FBI: Russia-linked group Static Tundra exploit old Cisco flaw for espionage
The Federal Bureau of Investigation (FBI) has issued a warning about a sophisticated cyber espionage campaign targeting organizations in the United States and globally. The threat actor behind this campaign, known as Static Tundra, is linked to the Russian Federal Security Service's (FSB) Center 16 unit and has been active for over a decade.
Static Tundra exploits a seven-year-old vulnerability (CVE-2018-0171) in Cisco IOS software's Smart Install feature, which was patched at the time of its publication. However, the FSB-linked group continues to target unpatched and end-of-life network devices to steal configuration data and establish persistent access.

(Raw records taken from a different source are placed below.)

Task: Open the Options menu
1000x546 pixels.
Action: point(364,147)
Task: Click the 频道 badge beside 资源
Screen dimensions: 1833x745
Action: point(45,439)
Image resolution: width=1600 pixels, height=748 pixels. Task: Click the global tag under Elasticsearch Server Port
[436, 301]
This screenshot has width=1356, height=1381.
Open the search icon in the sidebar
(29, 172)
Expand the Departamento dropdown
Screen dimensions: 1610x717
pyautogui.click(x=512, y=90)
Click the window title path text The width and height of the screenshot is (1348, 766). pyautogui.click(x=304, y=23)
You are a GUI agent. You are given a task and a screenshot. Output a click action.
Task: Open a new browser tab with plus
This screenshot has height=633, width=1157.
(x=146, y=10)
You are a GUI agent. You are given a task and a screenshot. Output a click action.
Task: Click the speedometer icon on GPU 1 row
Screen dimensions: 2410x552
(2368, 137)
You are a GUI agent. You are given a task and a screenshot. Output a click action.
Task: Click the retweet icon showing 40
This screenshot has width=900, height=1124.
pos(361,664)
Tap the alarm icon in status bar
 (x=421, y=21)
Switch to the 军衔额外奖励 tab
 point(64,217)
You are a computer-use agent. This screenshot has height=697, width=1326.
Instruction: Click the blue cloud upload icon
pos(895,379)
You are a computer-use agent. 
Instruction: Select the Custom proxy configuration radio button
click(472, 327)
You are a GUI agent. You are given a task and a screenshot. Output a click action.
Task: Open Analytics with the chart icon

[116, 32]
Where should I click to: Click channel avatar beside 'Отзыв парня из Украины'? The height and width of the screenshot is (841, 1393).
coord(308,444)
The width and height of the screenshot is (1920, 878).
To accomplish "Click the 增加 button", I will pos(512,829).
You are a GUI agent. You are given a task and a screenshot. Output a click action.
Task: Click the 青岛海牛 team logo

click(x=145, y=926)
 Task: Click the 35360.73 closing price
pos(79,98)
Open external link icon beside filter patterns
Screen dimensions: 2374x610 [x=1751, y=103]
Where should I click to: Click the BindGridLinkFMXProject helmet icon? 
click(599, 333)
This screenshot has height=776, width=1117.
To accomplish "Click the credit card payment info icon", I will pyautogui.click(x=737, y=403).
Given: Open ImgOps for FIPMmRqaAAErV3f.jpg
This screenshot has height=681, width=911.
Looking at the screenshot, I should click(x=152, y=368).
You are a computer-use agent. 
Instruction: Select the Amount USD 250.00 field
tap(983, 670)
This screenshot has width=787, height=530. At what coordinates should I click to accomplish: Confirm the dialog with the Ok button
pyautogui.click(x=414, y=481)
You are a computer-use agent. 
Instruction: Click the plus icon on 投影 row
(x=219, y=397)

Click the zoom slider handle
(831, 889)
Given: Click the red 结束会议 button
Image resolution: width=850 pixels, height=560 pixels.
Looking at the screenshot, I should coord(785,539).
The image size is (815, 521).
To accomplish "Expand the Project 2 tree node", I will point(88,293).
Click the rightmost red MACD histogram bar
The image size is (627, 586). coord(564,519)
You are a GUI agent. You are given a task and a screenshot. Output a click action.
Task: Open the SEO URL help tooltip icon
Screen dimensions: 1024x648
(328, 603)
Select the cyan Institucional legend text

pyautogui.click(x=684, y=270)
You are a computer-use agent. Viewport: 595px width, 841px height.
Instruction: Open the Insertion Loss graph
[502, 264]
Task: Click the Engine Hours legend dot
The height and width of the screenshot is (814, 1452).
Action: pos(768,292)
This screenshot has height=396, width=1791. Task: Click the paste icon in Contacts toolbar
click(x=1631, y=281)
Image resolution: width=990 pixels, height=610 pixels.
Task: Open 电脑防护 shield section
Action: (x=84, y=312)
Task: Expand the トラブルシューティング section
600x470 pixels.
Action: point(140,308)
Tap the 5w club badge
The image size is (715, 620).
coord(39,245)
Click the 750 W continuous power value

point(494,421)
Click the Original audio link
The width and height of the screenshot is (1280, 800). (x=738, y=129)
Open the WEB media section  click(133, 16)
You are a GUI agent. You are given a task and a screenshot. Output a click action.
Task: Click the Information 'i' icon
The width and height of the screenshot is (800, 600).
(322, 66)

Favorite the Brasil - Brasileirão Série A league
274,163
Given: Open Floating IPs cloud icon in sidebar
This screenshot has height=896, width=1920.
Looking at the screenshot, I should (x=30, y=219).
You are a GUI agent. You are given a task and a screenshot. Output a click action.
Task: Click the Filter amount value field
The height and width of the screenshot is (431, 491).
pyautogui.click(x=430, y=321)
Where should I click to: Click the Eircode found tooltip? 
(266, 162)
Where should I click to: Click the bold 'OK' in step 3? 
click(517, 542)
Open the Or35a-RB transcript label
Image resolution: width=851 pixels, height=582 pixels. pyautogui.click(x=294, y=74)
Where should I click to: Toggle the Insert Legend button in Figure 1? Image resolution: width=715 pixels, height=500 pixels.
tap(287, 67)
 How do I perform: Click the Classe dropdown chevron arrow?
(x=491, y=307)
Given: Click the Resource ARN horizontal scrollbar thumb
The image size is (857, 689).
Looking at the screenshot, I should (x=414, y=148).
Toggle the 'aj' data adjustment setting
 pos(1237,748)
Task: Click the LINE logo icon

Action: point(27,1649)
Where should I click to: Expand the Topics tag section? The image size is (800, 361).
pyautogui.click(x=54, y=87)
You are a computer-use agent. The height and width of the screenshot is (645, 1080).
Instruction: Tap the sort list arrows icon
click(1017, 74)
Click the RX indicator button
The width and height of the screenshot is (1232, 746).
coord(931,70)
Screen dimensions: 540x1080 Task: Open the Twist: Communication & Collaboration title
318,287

According to Talos researchers, the primary targets of Static Tundra include organizations in the telecommunications, higher education, and manufacturing sectors across North America, Asia, Africa, and Europe. The victims are selected based on their strategic interest to the Russian government.
The Vulnerability: CVE-2018-0171
CVE-2018-0171 is a critical vulnerability (CVSS score of 9.8) in Cisco Smart Install that allows an unauthenticated, remote attacker to cause a reload of a vulnerable device or execute arbitrary code on an affected device.
The Threat Actor: Static Tundra
Static Tundra is a Russia-linked actor linked to the FSB's Center 16 unit. The group specializes in compromising network devices for long-term intelligence gathering operations. They have been observed collecting configuration data from thousands of U.S. critical infrastructure devices over the past year.
The Tactics, Techniques, and Procedures (TTPs) of Static Tundra
Static Tundra uses a variety of tactics, techniques, and procedures to achieve its goals. These include exploiting weak legacy protocols such as Simple Network Management Protocol (SNMP) and deploying tools like the Cisco "SYNful Knock" malware.
The SYNful Knock Malware
SYNful Knock is a modular, stealthy router firmware backdoor that ensures persistence, evades detection, and uses non-standard packets for authentication. The backdoor was first detailed in 2015 by Mandiant.
The Impact of Static Tundra's Activities
Static Tundra's activities have significant implications for organizations across the globe. By exploiting vulnerable network devices, they can gain persistent access to critical infrastructure, steal configuration data, and support long-term espionage.
The Recommended Mitigation
Cisco recommends that organizations apply security updates for CVE-2018-0171 or disable Smart Install as a temporary mitigation. The FBI also published Indicators of Compromise (IOCs) for this campaign.
It is essential for organizations to take proactive measures to protect themselves against Static Tundra's activities. By patching vulnerabilities, disabling unnecessary protocols, and implementing robust security controls, they can reduce the risk of a successful attack.